Sometimes those 0% balance transfer offers from a new credit card (or existing ones) can be quite a tempting offer, but before you go off transferring your high interest rate balance to a lower one, there are a couple of things you should watch for.

Transferring from a low fixed rate to a 0% introductory rate.

You should consider carefully if you can pay off the debt in time before the 0% offer runs out. Generally, the introductory rate leads to a much higher rate. If you already have a low fixed rate, even though you’re being charged financing fees every month, it may be better to stick with the low fixed rate – especially if you have unstable income.

Here’s an example: A relative of mine, transferred her 2.9% APR $18,000 auto loan (with 3 remaining years) to a 0% credit card balance transfer offer that last for 1 year. She figured with her income, she will be able to pay off the debt within a year, so this will save her about $1,500+ in interest.

Unfortunately things didn’t go that well. Unexpected expenses came up, and the monthly payment she was able to apply toward the loan was limited. Although 1 year is quite a long time, the 0% introductory rate expired before she was able to pay off the loan.
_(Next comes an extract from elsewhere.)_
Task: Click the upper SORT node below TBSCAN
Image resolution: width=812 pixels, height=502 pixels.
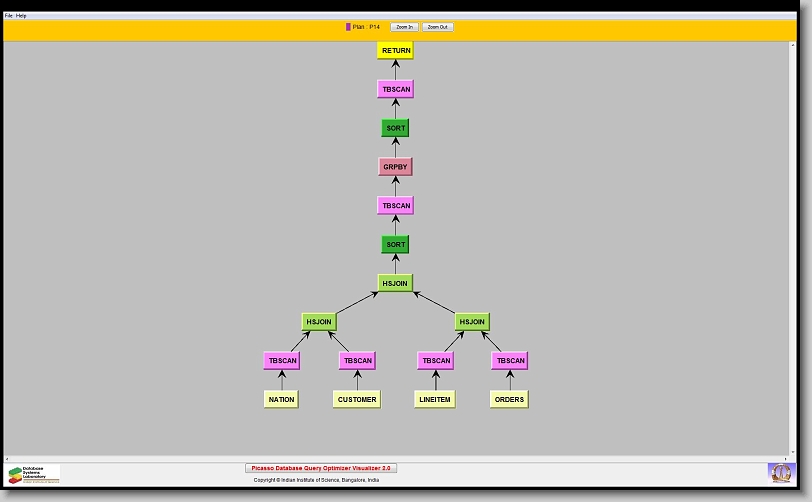Action: pos(395,128)
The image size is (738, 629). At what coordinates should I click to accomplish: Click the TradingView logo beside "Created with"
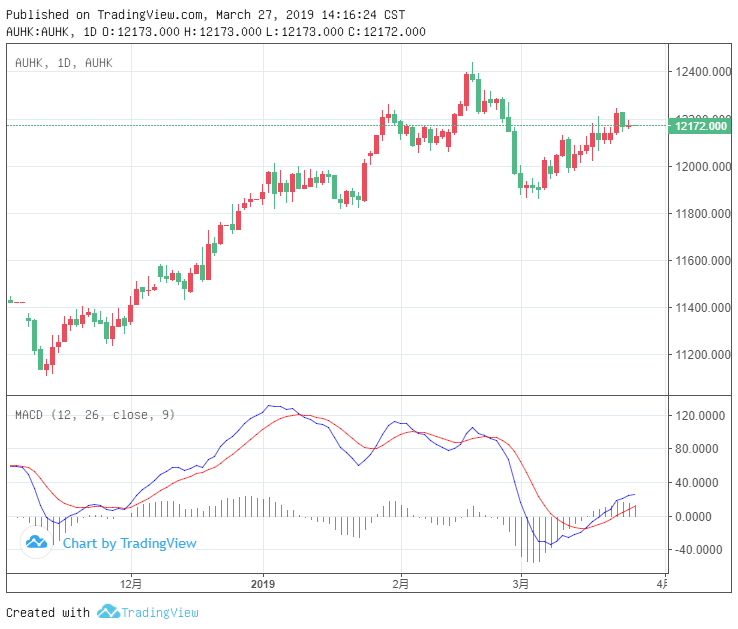[107, 612]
Suddenly the low 0% rate changed to a much much higher 11.95%. Needless to say, she had to scramble to transfer the balance yet again.

Balance Transfer Fees

Here’s another balance transfer snafu to watch for. Although there are many offers out there without any balance transfer fees, there are plenty more with high fees. Generally most balance transfer fees are 3% with a minimum and a maximum fee. The minimum could be say, $50 and the maximum being $75.

So let’s say under those terms you make a $1,500 balance transfer. Although 3% of $1,500 is only $45 – because of the minimum transfer fee of $50, you will be charged for $50.
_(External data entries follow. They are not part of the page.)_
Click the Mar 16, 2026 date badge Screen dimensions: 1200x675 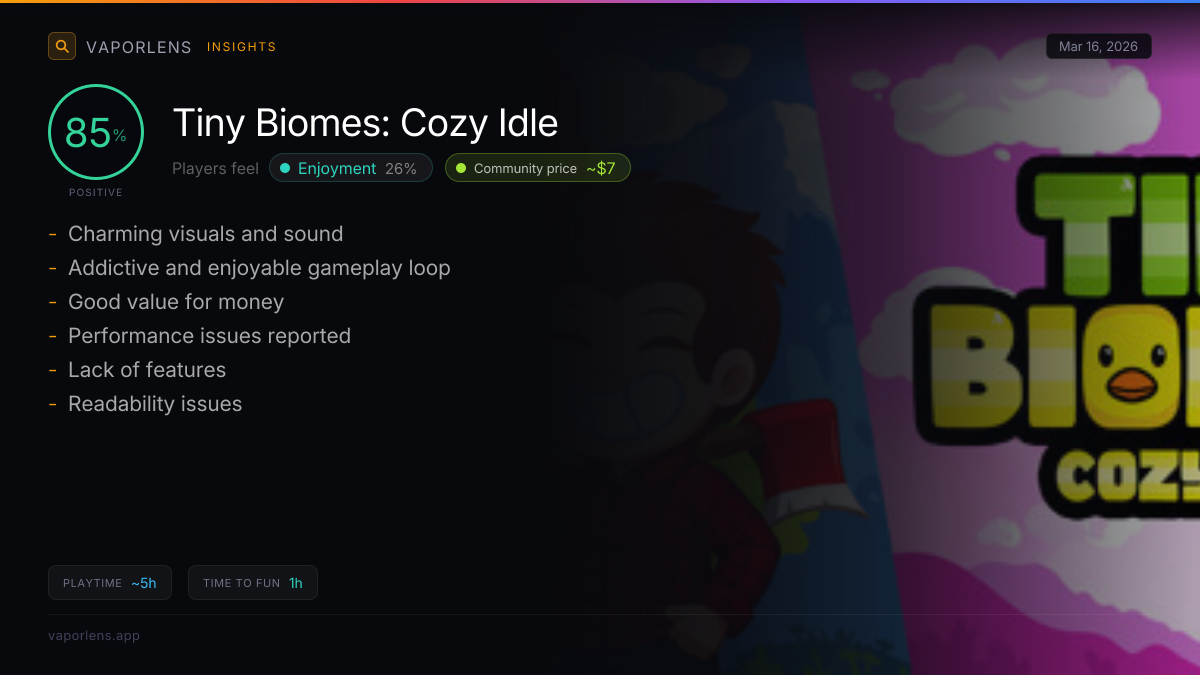(x=1098, y=47)
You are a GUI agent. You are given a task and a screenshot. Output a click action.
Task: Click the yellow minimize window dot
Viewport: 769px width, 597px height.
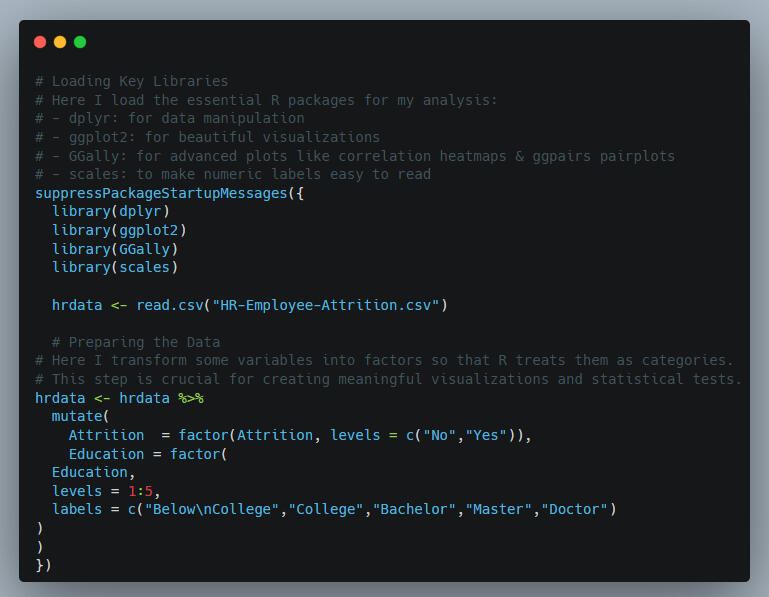click(x=60, y=42)
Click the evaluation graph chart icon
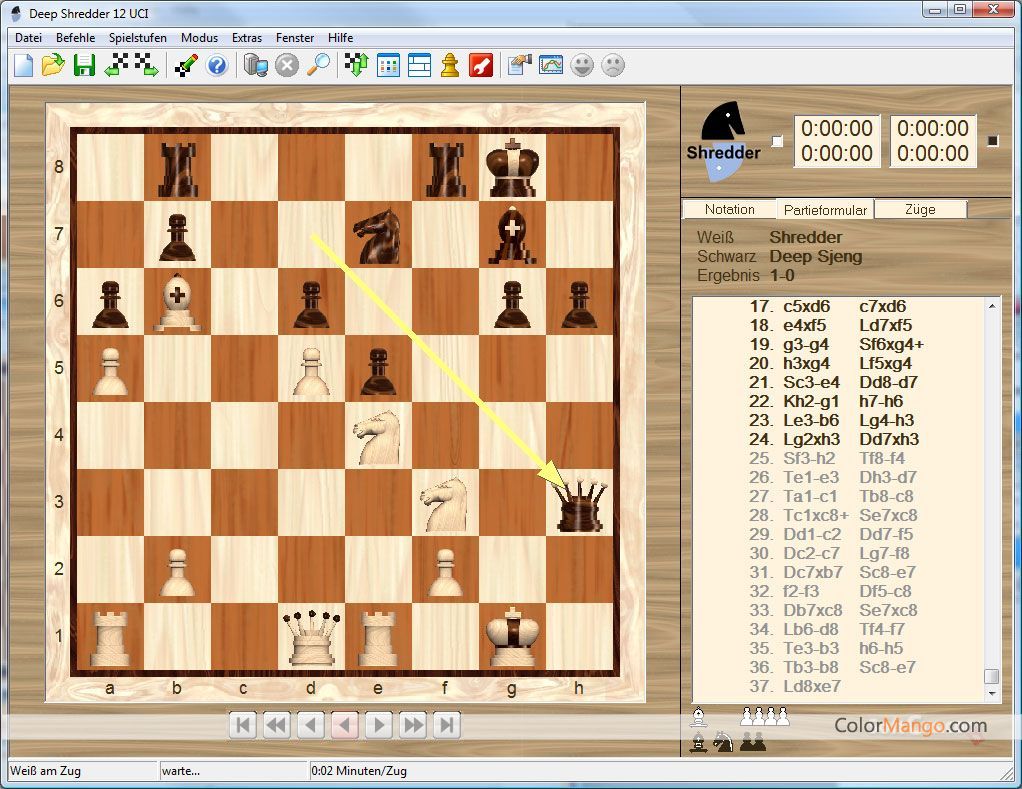This screenshot has height=789, width=1022. coord(551,66)
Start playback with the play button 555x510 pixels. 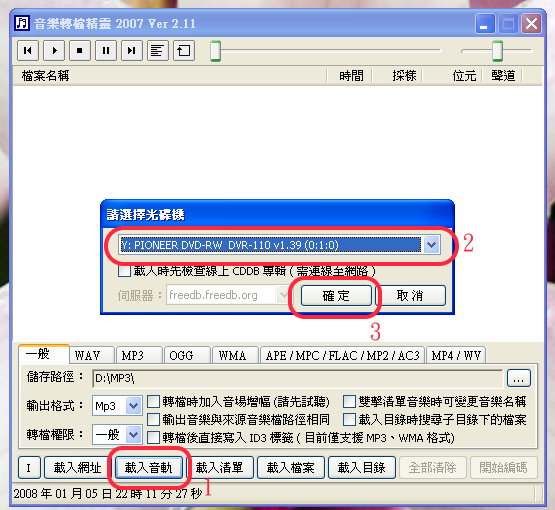[54, 51]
The same apply for the maximum. Let’s say you make a balance transfer of $3,000, which 3% of it being $90. Thankfully the maximum balance transfer fee is “only” $75, so that’s all you’ll be charged with. Imagine if there’s no maximum fee and you’re transferring $20,000! A whopping $600 fee!

Making purchases on a credit card with introductory rate.
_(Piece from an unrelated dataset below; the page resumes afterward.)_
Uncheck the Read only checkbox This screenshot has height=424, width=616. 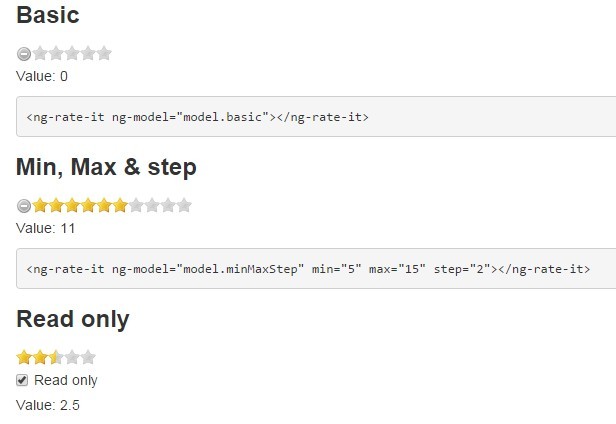click(23, 380)
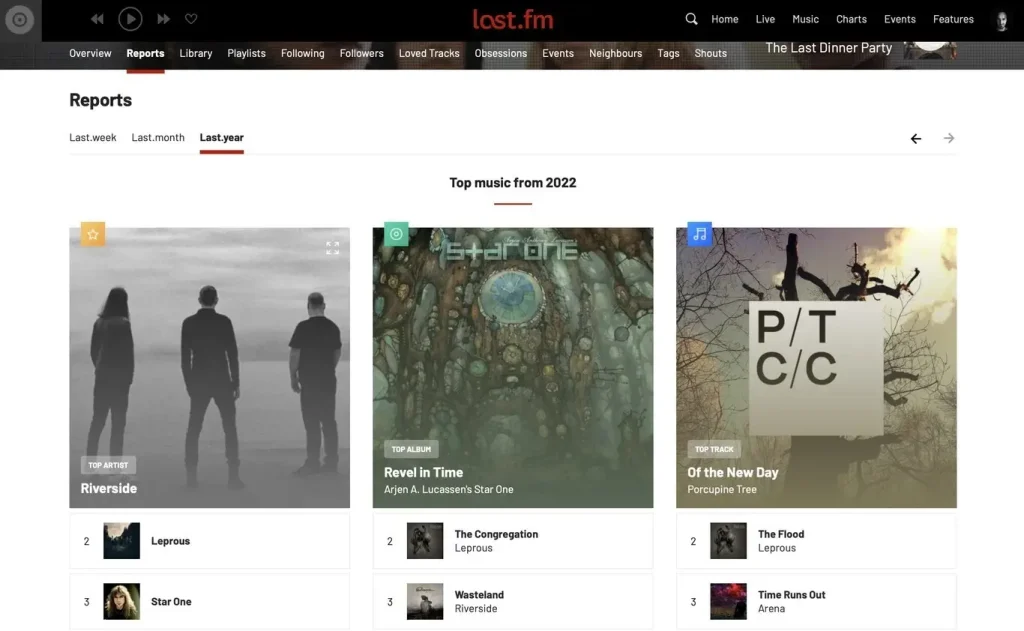Open The Last Dinner Party page
The height and width of the screenshot is (631, 1024).
[x=828, y=47]
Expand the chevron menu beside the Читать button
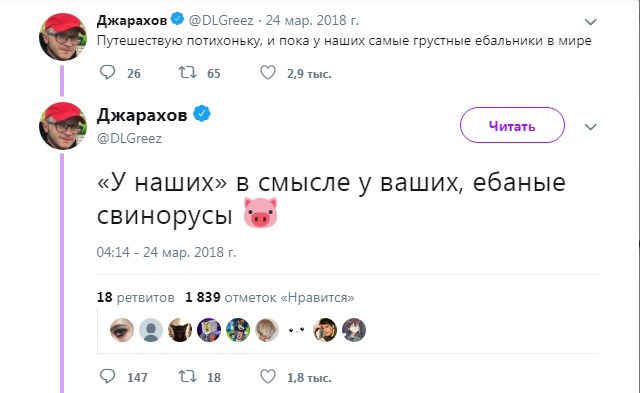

This is one of the major things to watch for! If you’re not careful, you may accidentally (or unknowingly) make a charge on a card carrying an low introductory rate. Remember that when you make a payment towards a balance on a credit card, the payment will always go towards the balance with the lowest rate first!

Here’s an example: Let’s say you have $1,000 in 0% on your credit card (which has a standard rate of 8.0%). You make a $100 charge on your credit card and now you have $1,100 on your balance. You make a payment of $100 thinking you won’t be charge interest, but guess what? The payment applies towards the lower 0% rate first. So now you owe $900 in 0%, and $100 in 8.0%! Until you pay off the lower rate balance first, none of your payment will apply towards the 8.0% rate, and interest will start occurring on the $100 debt!

A way to avoid this is to watch for 0% introductory rate for balance transfers and purchases. This way, you can transfer some balance over and still continue to make purchases on that credit card!

Well, that’s all for now!

There’s actually a few more things to watch for, but none of them is coming to my mind right now… when I do remember, I’ll add ’em in!